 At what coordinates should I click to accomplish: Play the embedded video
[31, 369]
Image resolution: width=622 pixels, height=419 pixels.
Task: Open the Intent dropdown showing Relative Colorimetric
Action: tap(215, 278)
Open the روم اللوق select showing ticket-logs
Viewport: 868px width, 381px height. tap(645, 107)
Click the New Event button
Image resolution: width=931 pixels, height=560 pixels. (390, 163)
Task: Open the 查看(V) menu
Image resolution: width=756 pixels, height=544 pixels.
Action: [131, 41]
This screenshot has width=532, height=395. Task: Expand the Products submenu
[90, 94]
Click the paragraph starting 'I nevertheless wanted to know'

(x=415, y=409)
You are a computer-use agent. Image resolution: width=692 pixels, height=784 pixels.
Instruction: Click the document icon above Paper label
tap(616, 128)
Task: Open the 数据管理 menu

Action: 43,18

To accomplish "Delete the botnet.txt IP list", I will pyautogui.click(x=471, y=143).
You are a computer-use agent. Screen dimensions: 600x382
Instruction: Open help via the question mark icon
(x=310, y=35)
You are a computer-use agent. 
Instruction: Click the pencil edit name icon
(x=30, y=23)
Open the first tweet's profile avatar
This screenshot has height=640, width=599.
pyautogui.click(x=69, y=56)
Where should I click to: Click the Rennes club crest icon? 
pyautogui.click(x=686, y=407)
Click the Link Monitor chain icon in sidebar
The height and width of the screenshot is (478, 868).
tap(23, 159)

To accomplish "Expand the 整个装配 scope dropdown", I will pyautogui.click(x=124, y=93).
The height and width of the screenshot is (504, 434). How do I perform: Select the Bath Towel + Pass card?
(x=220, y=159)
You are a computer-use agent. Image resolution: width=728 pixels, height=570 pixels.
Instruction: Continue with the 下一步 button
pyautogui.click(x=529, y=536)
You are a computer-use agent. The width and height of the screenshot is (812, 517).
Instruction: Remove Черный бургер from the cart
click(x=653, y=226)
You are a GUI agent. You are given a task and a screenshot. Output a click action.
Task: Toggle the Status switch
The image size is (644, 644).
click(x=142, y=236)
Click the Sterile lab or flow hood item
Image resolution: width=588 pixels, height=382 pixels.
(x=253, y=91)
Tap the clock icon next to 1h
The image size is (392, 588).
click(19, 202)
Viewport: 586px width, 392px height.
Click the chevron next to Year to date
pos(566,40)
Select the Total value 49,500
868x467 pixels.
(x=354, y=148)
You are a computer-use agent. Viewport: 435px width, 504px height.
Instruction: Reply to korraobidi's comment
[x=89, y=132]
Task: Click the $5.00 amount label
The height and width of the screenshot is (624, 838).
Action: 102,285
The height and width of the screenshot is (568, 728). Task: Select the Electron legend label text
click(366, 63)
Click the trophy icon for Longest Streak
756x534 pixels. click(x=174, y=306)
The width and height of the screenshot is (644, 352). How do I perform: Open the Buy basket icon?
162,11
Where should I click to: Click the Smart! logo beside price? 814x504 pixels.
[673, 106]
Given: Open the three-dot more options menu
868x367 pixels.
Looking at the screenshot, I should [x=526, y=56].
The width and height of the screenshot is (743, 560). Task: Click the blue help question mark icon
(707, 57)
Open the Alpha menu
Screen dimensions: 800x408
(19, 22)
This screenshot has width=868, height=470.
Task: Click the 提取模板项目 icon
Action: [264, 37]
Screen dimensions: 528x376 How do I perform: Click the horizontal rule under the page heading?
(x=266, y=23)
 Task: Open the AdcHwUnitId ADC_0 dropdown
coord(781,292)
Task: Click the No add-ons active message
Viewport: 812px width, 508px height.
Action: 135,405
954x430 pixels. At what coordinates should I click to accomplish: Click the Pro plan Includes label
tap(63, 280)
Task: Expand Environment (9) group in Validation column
###
§ **PROBLEM TO SOLVE**: Only an exact copy of all the data will do as the answer.

§ **RESULT FOR THIS TASK**:
 At what coordinates should I click to accomplish: Play the embedded video
[31, 369]
Image resolution: width=622 pixels, height=419 pixels.
Task: Open the Intent dropdown showing Relative Colorimetric
Action: tap(215, 278)
Open the روم اللوق select showing ticket-logs
Viewport: 868px width, 381px height. tap(645, 107)
Click the New Event button
Image resolution: width=931 pixels, height=560 pixels. (390, 163)
Task: Open the 查看(V) menu
Image resolution: width=756 pixels, height=544 pixels.
Action: [131, 41]
This screenshot has width=532, height=395. Task: Expand the Products submenu
[90, 94]
Click the paragraph starting 'I nevertheless wanted to know'

(x=415, y=409)
You are a computer-use agent. Image resolution: width=692 pixels, height=784 pixels.
Instruction: Click the document icon above Paper label
tap(616, 128)
Task: Open the 数据管理 menu

Action: 43,18

To accomplish "Delete the botnet.txt IP list", I will pyautogui.click(x=471, y=143).
You are a computer-use agent. Screen dimensions: 600x382
Instruction: Open help via the question mark icon
(x=310, y=35)
You are a computer-use agent. 
Instruction: Click the pencil edit name icon
(x=30, y=23)
Open the first tweet's profile avatar
This screenshot has height=640, width=599.
pyautogui.click(x=69, y=56)
Where should I click to: Click the Rennes club crest icon? 
pyautogui.click(x=686, y=407)
Click the Link Monitor chain icon in sidebar
The height and width of the screenshot is (478, 868).
tap(23, 159)

To accomplish "Expand the 整个装配 scope dropdown", I will pyautogui.click(x=124, y=93).
The height and width of the screenshot is (504, 434). How do I perform: Select the Bath Towel + Pass card?
(x=220, y=159)
You are a computer-use agent. Image resolution: width=728 pixels, height=570 pixels.
Instruction: Continue with the 下一步 button
pyautogui.click(x=529, y=536)
You are a computer-use agent. The width and height of the screenshot is (812, 517).
Instruction: Remove Черный бургер from the cart
click(x=653, y=226)
You are a GUI agent. You are given a task and a screenshot. Output a click action.
Task: Toggle the Status switch
The image size is (644, 644).
click(x=142, y=236)
Click the Sterile lab or flow hood item
Image resolution: width=588 pixels, height=382 pixels.
(x=253, y=91)
Tap the clock icon next to 1h
The image size is (392, 588).
click(19, 202)
Viewport: 586px width, 392px height.
Click the chevron next to Year to date
pos(566,40)
Select the Total value 49,500
868x467 pixels.
(x=354, y=148)
You are a computer-use agent. Viewport: 435px width, 504px height.
Instruction: Reply to korraobidi's comment
[x=89, y=132]
Task: Click the $5.00 amount label
The height and width of the screenshot is (624, 838).
Action: 102,285
The height and width of the screenshot is (568, 728). Task: Select the Electron legend label text
click(366, 63)
Click the trophy icon for Longest Streak
756x534 pixels. click(x=174, y=306)
The width and height of the screenshot is (644, 352). How do I perform: Open the Buy basket icon?
162,11
Where should I click to: Click the Smart! logo beside price? 814x504 pixels.
[673, 106]
Given: Open the three-dot more options menu
868x367 pixels.
Looking at the screenshot, I should [x=526, y=56].
The width and height of the screenshot is (743, 560). Task: Click the blue help question mark icon
(707, 57)
Open the Alpha menu
Screen dimensions: 800x408
(19, 22)
This screenshot has width=868, height=470.
Task: Click the 提取模板项目 icon
Action: [264, 37]
Screen dimensions: 528x376 How do I perform: Click the horizontal rule under the page heading?
(x=266, y=23)
 Task: Open the AdcHwUnitId ADC_0 dropdown
coord(781,292)
Task: Click the No add-ons active message
Viewport: 812px width, 508px height.
Action: 135,405
954x430 pixels. At what coordinates should I click to accomplish: Click the Pro plan Includes label
tap(63, 280)
Task: Expand Environment (9) group in Validation column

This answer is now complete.